Please reproduce the material below word for word, starting at the line containing "Open the History tab" and continuing through the end. Omit the pictures.

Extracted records

* * * *

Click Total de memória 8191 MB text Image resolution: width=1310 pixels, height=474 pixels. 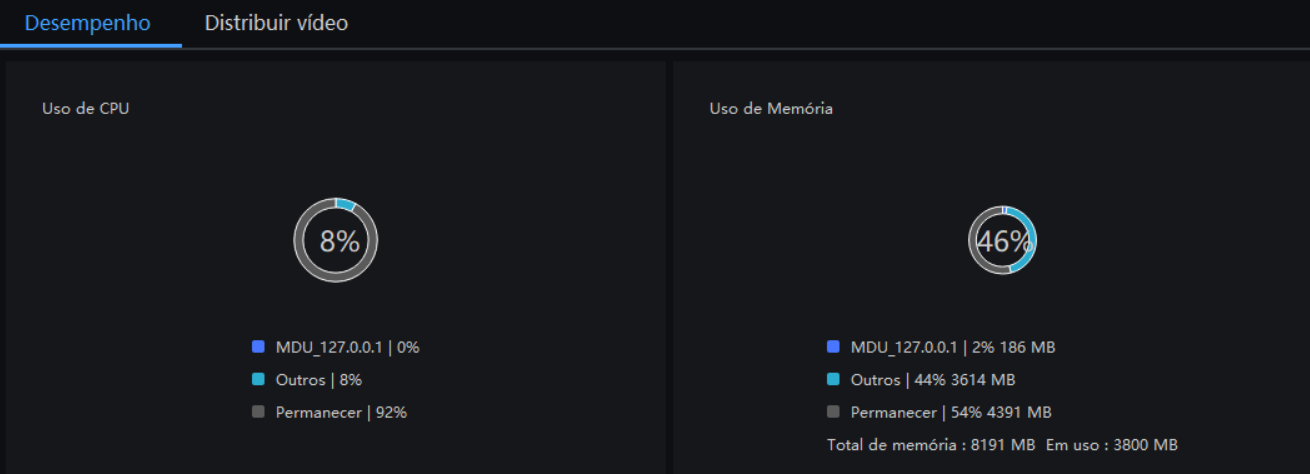point(930,444)
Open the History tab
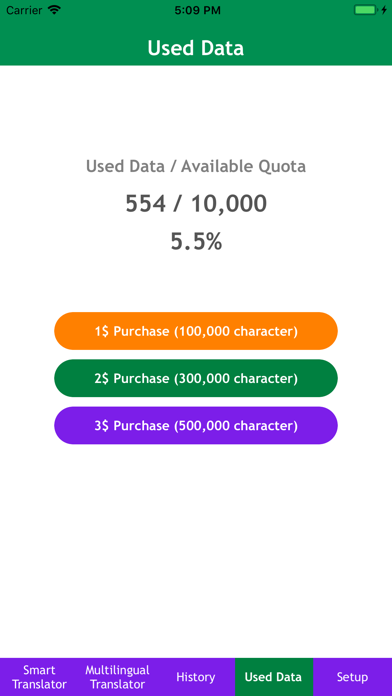This screenshot has height=696, width=392. pyautogui.click(x=196, y=677)
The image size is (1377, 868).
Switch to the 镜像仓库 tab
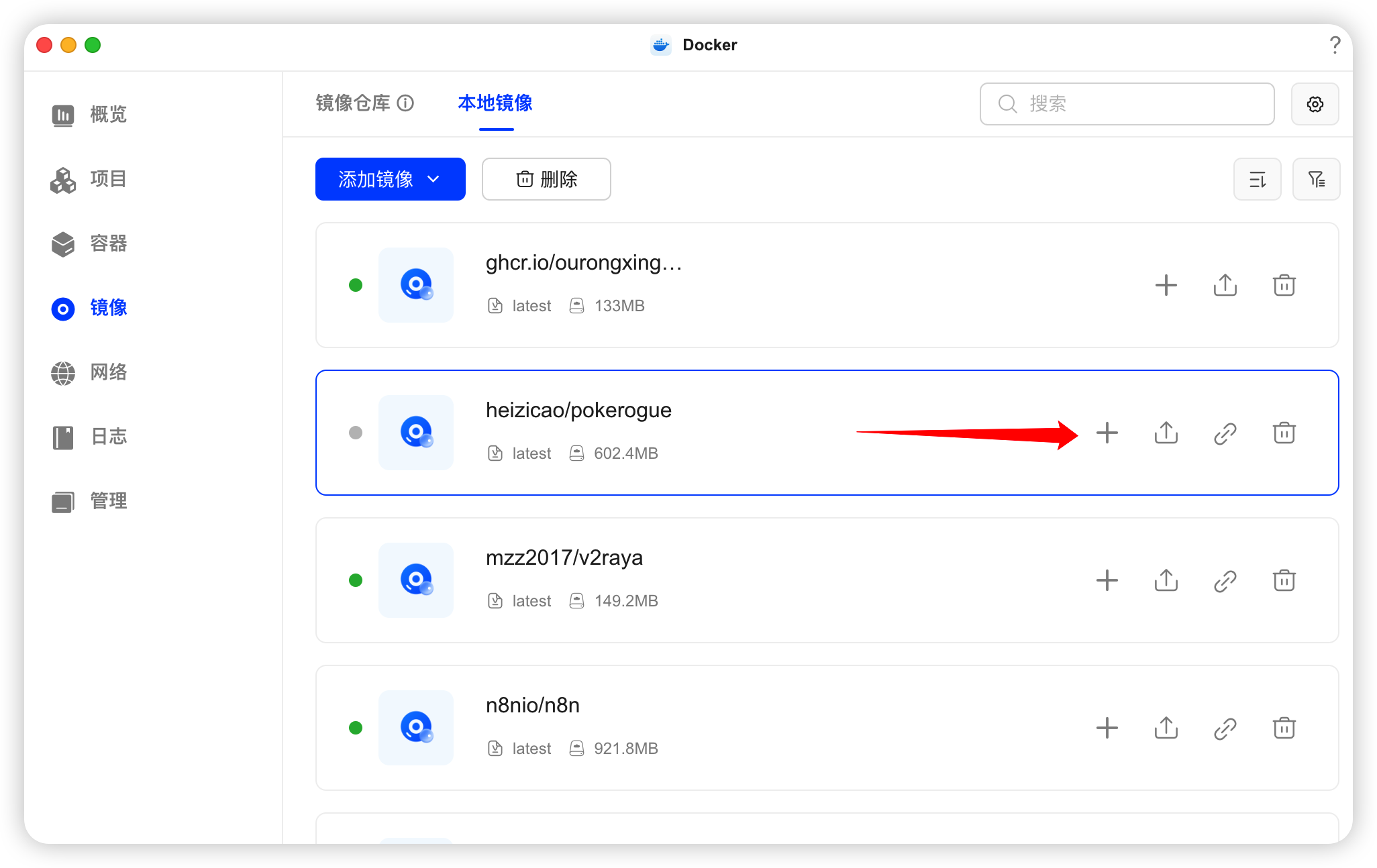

* * * *

**CORRECT ANSWER:**
Open the History tab
This screenshot has height=696, width=392. pyautogui.click(x=196, y=677)
The image size is (1377, 868).
Switch to the 镜像仓库 tab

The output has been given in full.